If behavior changes inside and outside the debugger, then it's not really your program that's telling you about exceptions. I've written about this phenomenon on my Web site:
Why do I continue getting error messages even after I have written an exception handler?
An excerpt:
In its default settings, the Delphi IDE notifies you whenever an exception occurs in your program ... . What’s important to realize is that at that point, none of your program’s exception-handling code has run yet. It’s all Delphi itself; its special status as a debugger allows it to get first notification of any exception in your program, even before your program knows about it.
After you dismiss Delphi’s message box, execution will be paused at the best line of your source code Delphi could find to represent the source of the exception. Press the “Run” button to have your program resume. Control will pass to the next finally or except
block. Before you resume your program, you may use the various debugging tools at your disposal. You can inspect the values of any variables in scope, and you can even modify their values.
So, how do you notify Delphi that you've already handled an exception? You don't — because your program hasn't handled it yet. And why can't the debugger detect whether your program is going to handle an exception? Because in order to do that, it needs to execute your program further. Detecting the lack of an exception handler is like solving the halting problem. The only way to determine whether an exception is going to be handled is to let the program run and then see whether the exception gets handled. But by that point, it's too late to do any debugging, so the debugger has no choice but to pause your program when it first detects an exception and then let you figure out what to do from there.
My article goes on to describe some ways you can avoid having the debugger catch certain exceptions, summarized here:
Use advanced breakpoints to temporarily disable breaking on exceptions for certain regions of the code.
Configure the debugger to ignore certain classes of exceptions (and their descendants).
Tell the debugger not to notify you about any exceptions.
Disable integrated debugging altogether.
There's another options that I didn't include in my article:
Change your program such that the exception doesn't get raised in the first place.

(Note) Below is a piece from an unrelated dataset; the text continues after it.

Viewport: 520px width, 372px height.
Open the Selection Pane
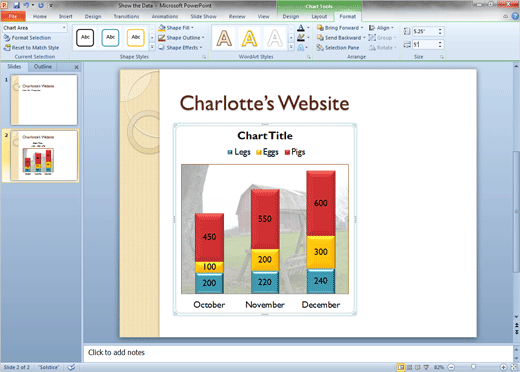(338, 48)
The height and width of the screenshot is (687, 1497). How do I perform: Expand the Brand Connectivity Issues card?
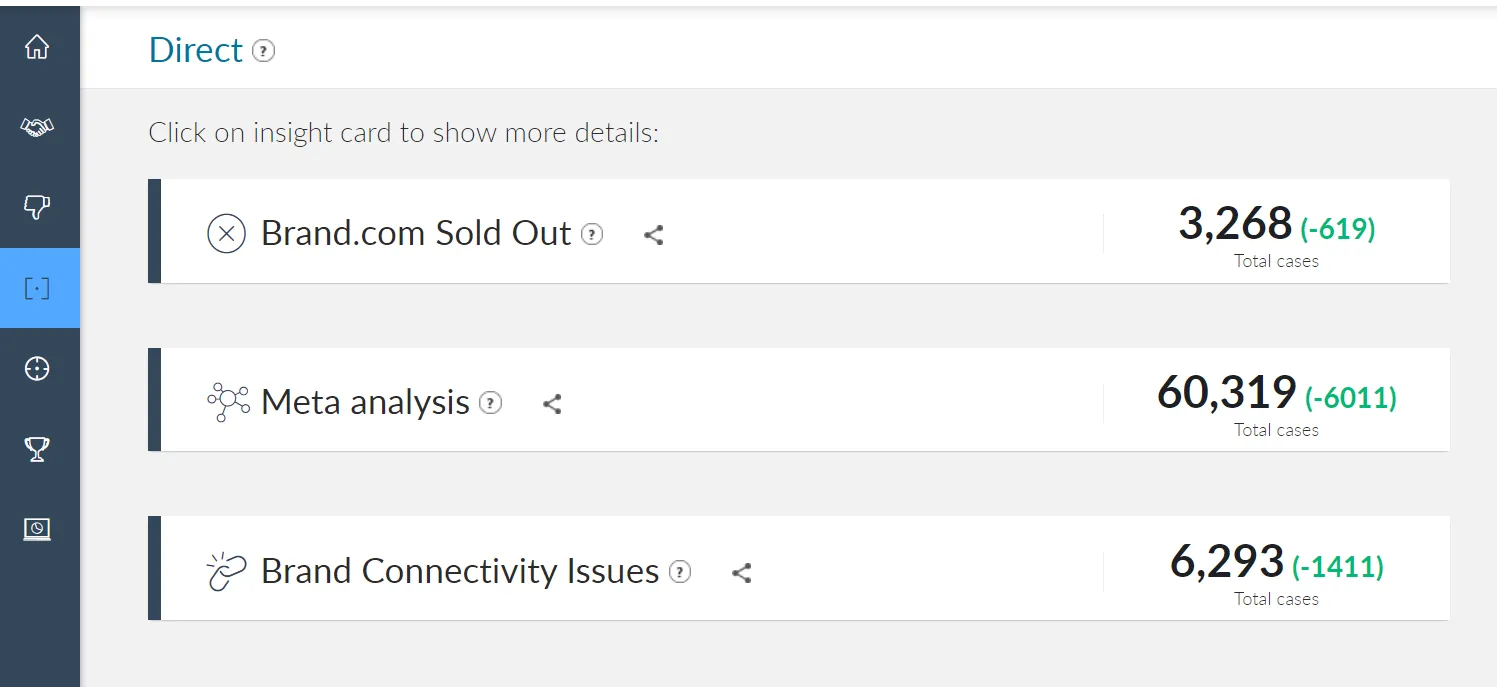[460, 571]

You say you're validating numeric input. That sounds to me like you're doing something like calling StrToInt and then catching the EConvertError exception when the input isn't a valid integer. That's an expensive way of validating input. Instead of that, use TryStrToInt, which will tell you whether the conversion succeeded, or StrToIntDef, which will silently return a default value instead of raising an exception. Another option is plain old Val, which tries to convert a string, and if it fails, it tells you which position in the string caused the failure. Val is particularly useful if you want to consume as many characters as possible for the conversion and then resume parsing at the next non-numeric character.

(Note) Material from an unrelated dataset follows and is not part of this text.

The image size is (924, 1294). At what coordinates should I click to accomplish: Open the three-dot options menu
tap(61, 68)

Quoting from the documentation (Delphi 7) on TApplication.OnException
"Use OnException to change the default behavior that occurs when an exception is not
handled by application code."
So: Only unhandled exception will be available in the OnException event handler. What you are experiencing is probably the Delphi IDE breaking on the exception. This is (at least in Delphi 7) configurable.
In Delphi 7 you can configure it by clicking on the Tools->Debugger Options menu. Then select the "Language Exceptions" an un-ckech the "Stop on Delphi exceptions" checkbox. It might however be different in other delphi versions.
An alternative might be to not use Application.OnException. But to simply catch all exceptions in your "main" function. That way you can catch all exceptions you have not cached before, log the exception, and then crash.
Application.OnException should only fire for unhandled exceptions. Re-raising an exception in a try-except block will cause the exception to be handled by Application.OnException. For input validation that raises an exception, you could display a message to the user and then re-raise the exception only if you want it recorded into the error log.